Non ho voluto specificare la provenienza di alcune tracce per lasciare spazio alle parole di Fabrizio Campanelli stesso che abbiamo interpellato in occasione dell’uscita di questo album, così da spiegare egli stesso il suo percorso sonoro tra le immagini:
1. Progresso - 4. In Perpetuum - 22. Concrete Walls - 11. Blu Moderato in Where Architects Live, 2014, Installazione/evento ufficiale di apertura dell’ultimo Salone del Mobile, curata da Francesca Molteni e Davide Pizzigoni: “esplorazione nei luoghi privati di 8 protagonisti dell’architettura mondiale: Shigeru Ban, Mario Bellini, David Chipperfield, Massimiliano e Doriana Fuksas, Zaha Hadid, Marcio Kogan, Daniel Libeskind e Bijoy Jain/Studio Mumbai. Sullo sfondo, 8 metropoli internazionali al centro di una profonda metamorfosi: Tokyo, Berlino, Mumbai, San Paolo, Milano, Londra, Parigi e New York. Un’occasione per avvicinarsi alle molteplici forme dell’abitare, a latitudini diverse, attraverso la costruzione di racconti personali, storie di spazi e oggetti, immagini inedite e indizi nascosti

14. Il Grande Disegno - 13. Tra le Nuvole in Design Dance, spettacolo teatrale in scena al Teatro dell’Arte in Triennale a Milano, evento ufficiale di apertura del Salone del Mobile 2012, di Michela Marelli e Francesca Molteni (http://www.designdance.it): “i protagonisti sono 456 oggetti che hanno fatto la storia del design italiano che recitano e attorno a cui si recita, acquistando grandezza proprio nel rapporto con il corpo umano. Con le coreografie di Francesco Sgrò con il Collettivo 320 Chili, compagnia di circo contemporaneo già vincitore del Premio Equilibrio Roma 2010 per la danza, si fondono con la scena e dodici tra attori, danzatori e acrobati la utilizzano, dando vita a un’originale e ambiziosa opera teatrale che fa parlare proprio gli oggetti, illuminandone l’anima, rinchiusa nel corpo di legno, alluminio, plastica o acciaio. Una storia raccontata non solo con figure affascinanti che interpretarono con genialità il cambiamento, uomini come Gio Ponti, Achille Castiglioni, Vico Magistretti, Ettore Sottsass o donne come Anna Castelli, Maddalena De Padova, Antonia Astori - ma anche e soprattutto attraverso i tantissimi oggetti che hanno creato, oggetti che raccontano la storia italiana, ormai icone della nostra contemporaneità.

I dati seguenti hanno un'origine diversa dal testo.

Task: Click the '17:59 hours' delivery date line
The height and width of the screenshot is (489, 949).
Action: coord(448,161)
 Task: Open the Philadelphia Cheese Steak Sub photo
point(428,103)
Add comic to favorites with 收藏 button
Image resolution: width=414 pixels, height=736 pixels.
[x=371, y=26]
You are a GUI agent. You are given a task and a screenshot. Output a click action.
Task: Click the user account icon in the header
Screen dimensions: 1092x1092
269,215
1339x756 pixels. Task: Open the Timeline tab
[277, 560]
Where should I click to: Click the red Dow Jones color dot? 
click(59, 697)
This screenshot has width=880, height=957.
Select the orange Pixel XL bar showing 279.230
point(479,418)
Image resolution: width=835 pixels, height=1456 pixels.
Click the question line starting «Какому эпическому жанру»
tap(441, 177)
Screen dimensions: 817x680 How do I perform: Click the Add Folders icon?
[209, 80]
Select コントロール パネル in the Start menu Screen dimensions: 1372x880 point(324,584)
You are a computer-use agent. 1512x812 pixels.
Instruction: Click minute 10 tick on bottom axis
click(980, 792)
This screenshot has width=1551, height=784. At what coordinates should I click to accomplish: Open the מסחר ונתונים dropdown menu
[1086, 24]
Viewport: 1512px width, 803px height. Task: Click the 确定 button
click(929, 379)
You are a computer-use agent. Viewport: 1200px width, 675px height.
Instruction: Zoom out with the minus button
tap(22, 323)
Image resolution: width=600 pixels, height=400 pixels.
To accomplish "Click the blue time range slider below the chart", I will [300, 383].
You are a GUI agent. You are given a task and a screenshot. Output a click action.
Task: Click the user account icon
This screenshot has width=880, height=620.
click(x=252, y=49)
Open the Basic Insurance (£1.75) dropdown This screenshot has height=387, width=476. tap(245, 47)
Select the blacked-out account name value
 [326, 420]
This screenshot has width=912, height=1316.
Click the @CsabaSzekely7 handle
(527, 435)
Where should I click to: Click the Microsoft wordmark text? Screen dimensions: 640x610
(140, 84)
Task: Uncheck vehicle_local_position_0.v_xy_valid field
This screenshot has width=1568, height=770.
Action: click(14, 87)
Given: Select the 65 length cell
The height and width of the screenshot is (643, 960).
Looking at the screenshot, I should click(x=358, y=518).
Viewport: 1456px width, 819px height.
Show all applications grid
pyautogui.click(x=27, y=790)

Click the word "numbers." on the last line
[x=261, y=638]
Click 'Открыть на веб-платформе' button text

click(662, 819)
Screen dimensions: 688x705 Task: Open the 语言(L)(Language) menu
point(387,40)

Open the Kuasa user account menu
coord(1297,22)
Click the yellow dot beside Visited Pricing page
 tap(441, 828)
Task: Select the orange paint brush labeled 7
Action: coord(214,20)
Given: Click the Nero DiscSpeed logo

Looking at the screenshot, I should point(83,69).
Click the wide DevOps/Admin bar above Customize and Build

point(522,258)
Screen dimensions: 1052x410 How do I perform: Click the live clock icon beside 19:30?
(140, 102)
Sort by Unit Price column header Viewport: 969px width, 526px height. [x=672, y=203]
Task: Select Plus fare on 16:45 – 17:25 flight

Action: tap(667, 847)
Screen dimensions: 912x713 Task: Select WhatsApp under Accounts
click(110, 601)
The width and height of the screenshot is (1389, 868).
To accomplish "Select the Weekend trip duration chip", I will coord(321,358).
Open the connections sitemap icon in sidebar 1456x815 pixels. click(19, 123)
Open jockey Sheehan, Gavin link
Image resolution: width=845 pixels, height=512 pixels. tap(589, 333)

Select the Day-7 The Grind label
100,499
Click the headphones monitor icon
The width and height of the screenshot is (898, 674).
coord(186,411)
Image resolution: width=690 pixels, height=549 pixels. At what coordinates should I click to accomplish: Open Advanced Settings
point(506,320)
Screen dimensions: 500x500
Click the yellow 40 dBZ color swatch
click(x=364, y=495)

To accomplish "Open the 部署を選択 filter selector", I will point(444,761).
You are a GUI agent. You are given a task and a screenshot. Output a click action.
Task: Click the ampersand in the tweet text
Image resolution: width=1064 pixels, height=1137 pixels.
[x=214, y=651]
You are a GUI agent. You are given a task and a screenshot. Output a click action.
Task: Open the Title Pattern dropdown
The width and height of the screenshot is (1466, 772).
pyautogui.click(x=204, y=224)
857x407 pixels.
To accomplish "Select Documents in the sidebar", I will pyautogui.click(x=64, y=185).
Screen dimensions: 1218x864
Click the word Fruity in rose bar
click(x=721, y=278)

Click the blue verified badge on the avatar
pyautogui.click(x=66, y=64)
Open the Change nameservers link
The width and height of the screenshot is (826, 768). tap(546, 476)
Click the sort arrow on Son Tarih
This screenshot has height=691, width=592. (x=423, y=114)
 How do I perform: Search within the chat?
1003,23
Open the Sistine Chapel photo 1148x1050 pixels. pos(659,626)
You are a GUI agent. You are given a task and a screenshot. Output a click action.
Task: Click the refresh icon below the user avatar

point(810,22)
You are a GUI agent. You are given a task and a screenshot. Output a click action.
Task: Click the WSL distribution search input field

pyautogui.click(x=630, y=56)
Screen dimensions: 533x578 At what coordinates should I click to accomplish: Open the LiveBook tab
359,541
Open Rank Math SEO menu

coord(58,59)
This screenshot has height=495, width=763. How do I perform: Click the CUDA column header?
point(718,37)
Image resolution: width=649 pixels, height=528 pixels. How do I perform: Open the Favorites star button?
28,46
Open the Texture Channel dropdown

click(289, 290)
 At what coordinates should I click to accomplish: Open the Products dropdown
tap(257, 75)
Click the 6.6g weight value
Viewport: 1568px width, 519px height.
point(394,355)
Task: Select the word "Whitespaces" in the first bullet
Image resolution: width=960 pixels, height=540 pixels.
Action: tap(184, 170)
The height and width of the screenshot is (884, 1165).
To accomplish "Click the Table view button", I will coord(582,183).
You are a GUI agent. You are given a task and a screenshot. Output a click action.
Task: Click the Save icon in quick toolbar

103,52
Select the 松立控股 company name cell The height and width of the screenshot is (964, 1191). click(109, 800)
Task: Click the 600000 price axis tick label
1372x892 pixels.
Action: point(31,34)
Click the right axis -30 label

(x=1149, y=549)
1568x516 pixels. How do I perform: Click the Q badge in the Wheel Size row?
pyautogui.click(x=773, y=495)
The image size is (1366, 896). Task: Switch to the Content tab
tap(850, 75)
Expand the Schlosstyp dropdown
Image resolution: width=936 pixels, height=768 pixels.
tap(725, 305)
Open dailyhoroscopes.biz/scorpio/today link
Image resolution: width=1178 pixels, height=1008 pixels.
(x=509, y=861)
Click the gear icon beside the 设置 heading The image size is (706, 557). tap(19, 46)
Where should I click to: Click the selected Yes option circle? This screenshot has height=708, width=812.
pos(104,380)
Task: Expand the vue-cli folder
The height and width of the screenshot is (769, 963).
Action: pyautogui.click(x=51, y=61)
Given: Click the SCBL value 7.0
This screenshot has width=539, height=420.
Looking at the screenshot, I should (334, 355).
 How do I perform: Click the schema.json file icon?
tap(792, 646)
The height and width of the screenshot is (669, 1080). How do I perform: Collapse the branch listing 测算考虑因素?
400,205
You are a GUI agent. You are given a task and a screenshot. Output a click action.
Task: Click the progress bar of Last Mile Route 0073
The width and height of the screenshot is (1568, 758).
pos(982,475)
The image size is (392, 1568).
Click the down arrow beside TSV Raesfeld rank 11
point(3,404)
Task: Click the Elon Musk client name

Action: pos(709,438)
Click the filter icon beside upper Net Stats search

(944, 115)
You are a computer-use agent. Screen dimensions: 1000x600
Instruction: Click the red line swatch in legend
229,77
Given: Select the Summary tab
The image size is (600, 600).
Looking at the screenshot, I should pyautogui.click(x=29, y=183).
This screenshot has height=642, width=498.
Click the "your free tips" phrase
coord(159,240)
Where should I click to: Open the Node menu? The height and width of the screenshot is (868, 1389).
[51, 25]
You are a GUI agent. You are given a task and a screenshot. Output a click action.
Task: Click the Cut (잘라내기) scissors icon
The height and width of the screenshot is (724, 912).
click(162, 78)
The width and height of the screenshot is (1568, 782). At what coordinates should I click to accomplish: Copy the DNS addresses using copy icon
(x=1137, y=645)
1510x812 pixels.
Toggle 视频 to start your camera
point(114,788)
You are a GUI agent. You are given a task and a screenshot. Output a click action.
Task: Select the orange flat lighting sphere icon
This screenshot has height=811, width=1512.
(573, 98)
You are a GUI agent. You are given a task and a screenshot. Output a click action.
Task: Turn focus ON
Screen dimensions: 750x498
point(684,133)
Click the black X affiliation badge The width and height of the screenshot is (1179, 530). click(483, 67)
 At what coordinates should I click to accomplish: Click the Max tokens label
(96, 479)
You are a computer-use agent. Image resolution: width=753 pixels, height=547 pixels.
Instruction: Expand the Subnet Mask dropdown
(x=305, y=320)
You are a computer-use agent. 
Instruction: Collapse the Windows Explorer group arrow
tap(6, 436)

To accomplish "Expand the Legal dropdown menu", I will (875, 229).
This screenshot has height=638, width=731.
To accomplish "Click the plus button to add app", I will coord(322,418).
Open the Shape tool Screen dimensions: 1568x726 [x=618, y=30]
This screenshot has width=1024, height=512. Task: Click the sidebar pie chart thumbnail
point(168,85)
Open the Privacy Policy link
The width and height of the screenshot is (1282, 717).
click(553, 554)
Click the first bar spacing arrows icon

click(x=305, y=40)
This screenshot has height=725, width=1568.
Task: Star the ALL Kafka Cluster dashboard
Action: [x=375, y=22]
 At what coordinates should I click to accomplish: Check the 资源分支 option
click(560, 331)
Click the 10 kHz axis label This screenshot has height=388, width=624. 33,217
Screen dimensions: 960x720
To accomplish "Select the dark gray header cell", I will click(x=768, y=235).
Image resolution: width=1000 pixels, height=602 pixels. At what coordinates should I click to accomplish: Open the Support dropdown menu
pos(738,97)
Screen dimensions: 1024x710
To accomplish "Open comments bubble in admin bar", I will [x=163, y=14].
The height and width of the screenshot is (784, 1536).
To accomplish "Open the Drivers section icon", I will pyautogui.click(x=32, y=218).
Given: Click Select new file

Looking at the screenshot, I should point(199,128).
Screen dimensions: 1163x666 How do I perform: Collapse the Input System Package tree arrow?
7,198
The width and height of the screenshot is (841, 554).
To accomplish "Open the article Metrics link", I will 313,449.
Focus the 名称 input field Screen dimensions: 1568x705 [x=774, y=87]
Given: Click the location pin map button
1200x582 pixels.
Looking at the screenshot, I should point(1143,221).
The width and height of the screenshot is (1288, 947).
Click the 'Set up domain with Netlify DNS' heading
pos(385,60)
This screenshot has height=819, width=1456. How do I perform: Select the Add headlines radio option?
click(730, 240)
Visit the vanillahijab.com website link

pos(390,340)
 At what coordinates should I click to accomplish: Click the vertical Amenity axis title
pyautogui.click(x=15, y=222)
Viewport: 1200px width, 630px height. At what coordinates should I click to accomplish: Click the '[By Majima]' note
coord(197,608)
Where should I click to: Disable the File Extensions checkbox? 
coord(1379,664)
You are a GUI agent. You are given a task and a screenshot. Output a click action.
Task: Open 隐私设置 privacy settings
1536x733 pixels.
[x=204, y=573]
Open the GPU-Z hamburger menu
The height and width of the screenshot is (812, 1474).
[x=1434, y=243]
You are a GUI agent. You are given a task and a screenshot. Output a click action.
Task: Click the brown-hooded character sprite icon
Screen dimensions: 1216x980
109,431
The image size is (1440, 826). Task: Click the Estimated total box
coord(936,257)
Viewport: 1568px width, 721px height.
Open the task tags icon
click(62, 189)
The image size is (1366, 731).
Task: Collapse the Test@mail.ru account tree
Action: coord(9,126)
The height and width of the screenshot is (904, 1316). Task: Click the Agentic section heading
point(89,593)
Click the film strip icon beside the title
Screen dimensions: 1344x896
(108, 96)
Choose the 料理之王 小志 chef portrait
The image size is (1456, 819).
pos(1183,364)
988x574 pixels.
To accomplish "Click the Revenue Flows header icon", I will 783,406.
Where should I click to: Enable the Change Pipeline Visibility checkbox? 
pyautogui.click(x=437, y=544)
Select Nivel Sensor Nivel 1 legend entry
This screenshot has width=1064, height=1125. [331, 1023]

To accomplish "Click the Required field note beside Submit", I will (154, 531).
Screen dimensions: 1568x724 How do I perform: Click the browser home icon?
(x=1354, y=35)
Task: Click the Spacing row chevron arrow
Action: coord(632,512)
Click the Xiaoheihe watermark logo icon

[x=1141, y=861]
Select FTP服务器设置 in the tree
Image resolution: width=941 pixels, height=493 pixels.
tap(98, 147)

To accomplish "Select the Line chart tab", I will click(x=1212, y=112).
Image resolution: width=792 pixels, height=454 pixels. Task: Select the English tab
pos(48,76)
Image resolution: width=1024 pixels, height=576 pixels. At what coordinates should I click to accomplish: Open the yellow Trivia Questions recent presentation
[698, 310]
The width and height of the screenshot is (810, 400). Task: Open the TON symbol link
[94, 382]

23. Il Mondo dall’Alto - 12. Tiffany in Il Posto delle Fragole, gli Artisti e le Città, SKY Arte HD. Direzione creativa di Luca Lucini e Mauro Belloni: “da un’idea di Riccardo Crespi che si concretizza nel progetto ideato dalle case di produzione Mare Mosso e Puntodoc in collaborazione con Illycaffè. L’esperienza professionale delle studio visit, comunemente praticata da curatori e galleristi, viene qui trasferita al pubblico televisivo, tramite l’incontro con l’artista e il suo lavoro nello spazio privato dello studio, ma anche nei luoghi del suo quotidiano che hanno ispirato o influenzato la sua opera. Il lavoro di Jannis Kounellis e Cesare Pietroiusti, Maria Morganti e Serse Roma, Letizia Cariello e Adrian Paci, Michelangelo Pistoletto e Marzia Migliora, visto attraverso il rapporto con la realtà che li circonda, secondo un punto di vista, interno e appassionato e senza mediazioni

24. Metropolis in Milano Mai Vista, mostra/cortometraggio attualmente in Triennale, Milano, a cura di Fulvio Irace e Gabriele Neri, regia di Francesca Molteni (http://www.triennale.org/it/mostre/future/3842-milano-mai-vista-la-citta-e-il-suo-inconscio-architettonico#.VRax5Wb1F0U): “La mostra Milano Mai Vista, a cura di Fulvio Irace e Gabriele Neri, nasce proprio dall’intenzione di rendere visibile la parte nascosta dell’iceberg urbano. Alla Triennale viene raccontato, attraverso una vasta selezione di progetti irrealizzati per Milano, ciò che la città sarebbe potuta essere se le porte della storia si fossero aperte e chiuse con tempi diversi, durante le tre grandi fasi storiche della sua trasformazione: l’ottocentesco Piano Beruto con l’asse di Via Dante, la piazza del Castello e i nuovi quartieri; il Piano regolatore di Cesare Albertini negli anni Trenta con i primi grattacieli di piazza San Babila, l’asse della Stazione, piazza Diaz e la prima Fiera, la Milano verde dei razionalisti; la grande ricostruzione negli anni del miracolo economico con la visione della città aperta, il centro direzionale e la conquista della periferia, sino ai grandi cantieri di questi ultimi venti anni. Il racconto è presentato in maniera dinamica e immersiva, grazie a un cortometraggio realizzato da Francesca Molteni, MUSE, che mette a confronto la città reale e quella rimasta sulla carta.”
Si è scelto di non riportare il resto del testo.